# Partial Fractions (I think)

• Mar 4th 2010, 02:55 AM
p75213
Partial Fractions (I think)
! = integrate
I am trying to integrate the following:
! x/sqr(a^2-b^2*x^2) dx
Using partial fractions I get the following:
1/sqr(2b) ! sqr(x)/sqr(a+bx) dx - 1/sqr(2b) ! sqr(x)/sqr(a-bx) dx.
This doesn't seem to help at all so it has obviously come off the rails. Could someone be so kind as to show the correct workings?
• Mar 4th 2010, 03:04 AM
Gojinn
Just need to know a few things mate.

1) Is this the equation?

$\dfrac{x}{\sqrt{a^2-b^2x^2}}$

2) Are a and b both constants?
• Mar 4th 2010, 03:08 AM
p75213
Yes and yes
• Mar 4th 2010, 03:16 AM
Gojinn
In which case, I'd consider looking at substitution rather than partial fractions because of that annoying square root.
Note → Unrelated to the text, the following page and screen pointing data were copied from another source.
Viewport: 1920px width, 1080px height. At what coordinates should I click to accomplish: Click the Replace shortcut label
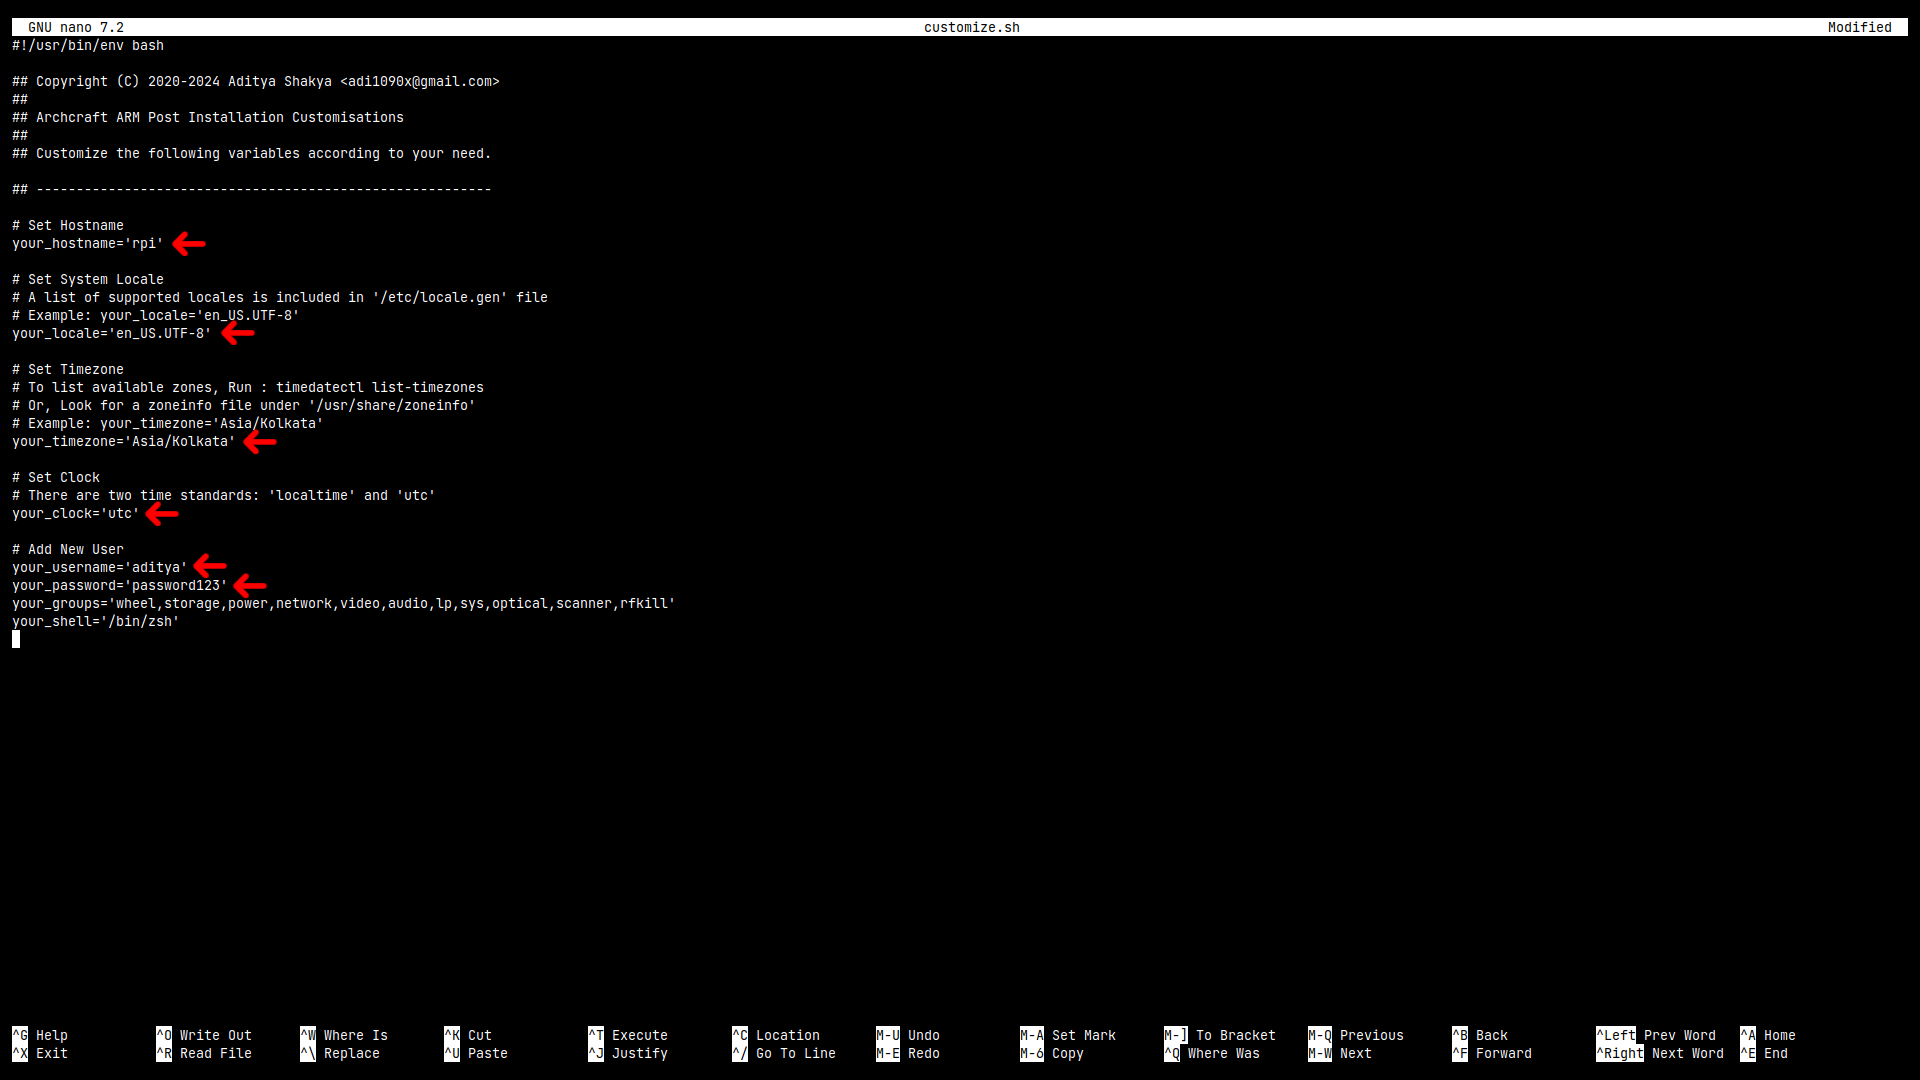coord(351,1053)
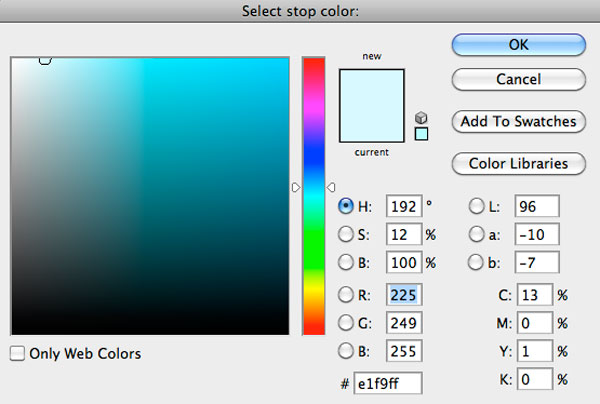Image resolution: width=600 pixels, height=404 pixels.
Task: Click the right hue slider arrow
Action: (x=331, y=187)
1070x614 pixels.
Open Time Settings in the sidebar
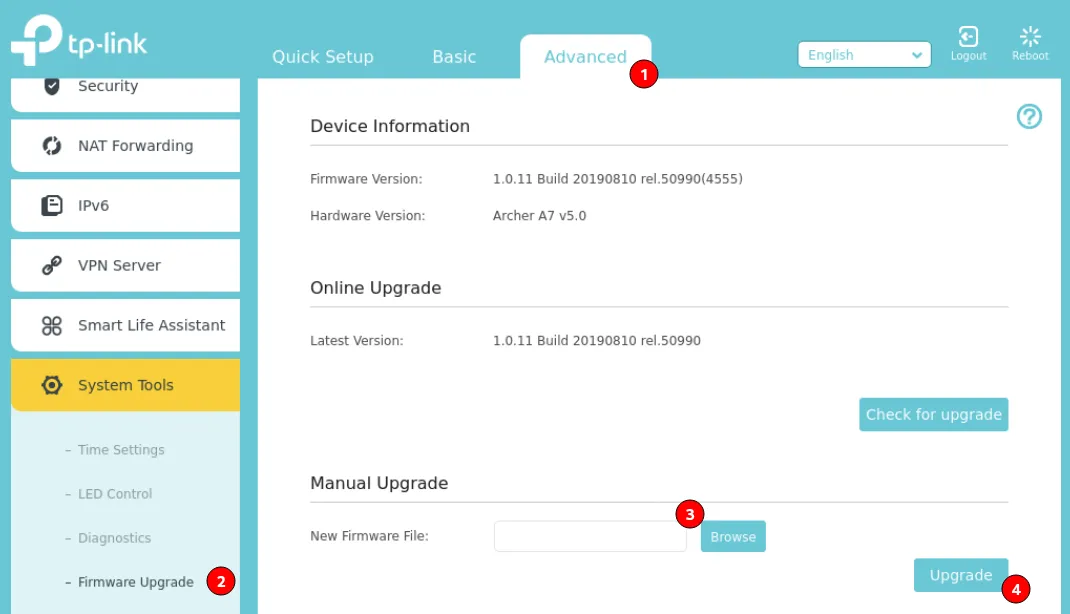(x=121, y=450)
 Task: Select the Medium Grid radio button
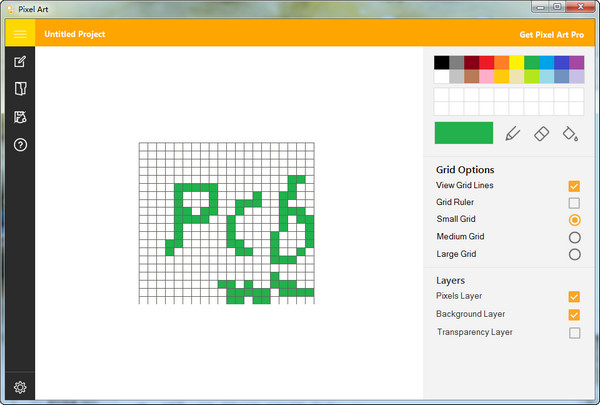pyautogui.click(x=574, y=237)
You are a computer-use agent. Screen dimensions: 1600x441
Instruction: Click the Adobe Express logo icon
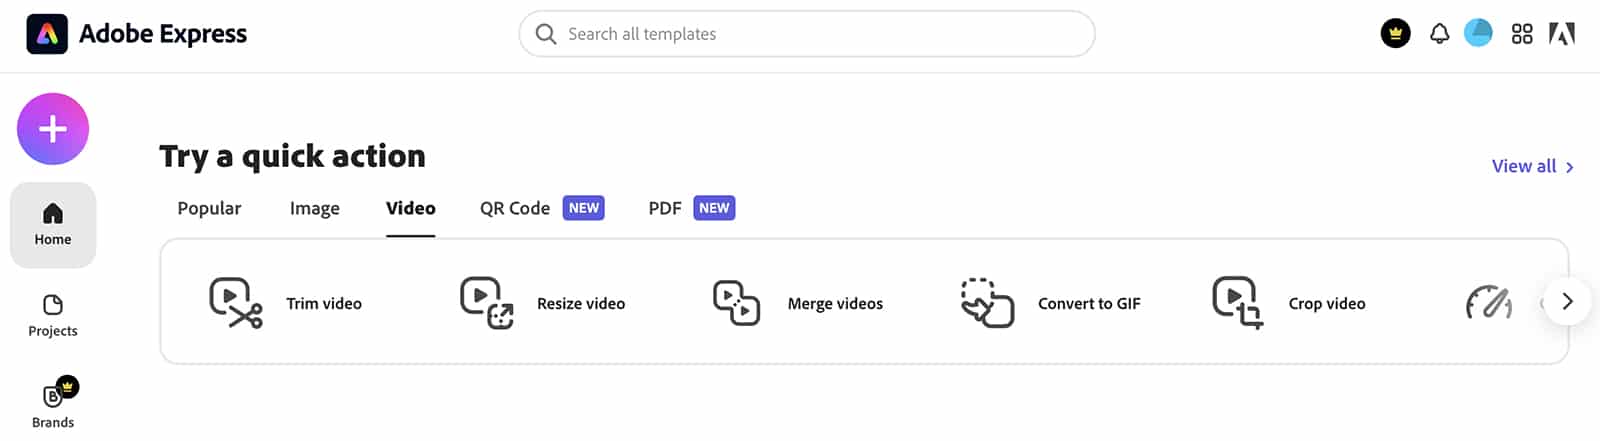click(47, 34)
Try substituting $u = a^2 - b^2x^2$ into the equation and integrating that way.
• Mar 4th 2010, 03:16 AM
Quote:

Originally Posted by p75213
! = integrate
I am trying to integrate the following:
! x/sqr(a^2-b^2*x^2) dx
Using partial fractions I get the following:
1/sqr(2b) ! sqr(x)/sqr(a+bx) dx - 1/sqr(2b) ! sqr(x)/sqr(a-bx) dx.
This doesn't seem to help at all so it has obviously come off the rails. Could someone be so kind as to show the correct workings?

If you use the substitution

$u=a^2-b^2x^2$

then

$\frac{du}{dx}=-2b^2x$

$du=-2b^2xdx$

$xdx=-\frac{du}{2b^2}$

The integral then is

$-\frac{1}{2b^2}\int{\frac{du}{\sqrt{u}}}$
• Mar 4th 2010, 03:34 AM
p75213
Thanks guys. Easy once you select the correct method. Practice makes perfect.